| What you are asked to do |
Tally the lines of the material below that contain the string "height", with case counting. How many are there? Reply with the number alone.

| Supplied material |
•••••

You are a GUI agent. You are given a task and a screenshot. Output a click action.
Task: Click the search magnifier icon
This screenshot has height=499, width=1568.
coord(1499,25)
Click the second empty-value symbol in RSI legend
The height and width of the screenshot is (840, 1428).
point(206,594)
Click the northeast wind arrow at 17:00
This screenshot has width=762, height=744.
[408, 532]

•••••

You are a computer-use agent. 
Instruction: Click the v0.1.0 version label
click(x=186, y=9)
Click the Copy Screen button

•••••

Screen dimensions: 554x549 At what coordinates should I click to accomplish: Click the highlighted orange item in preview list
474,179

•••••

| Task output |
3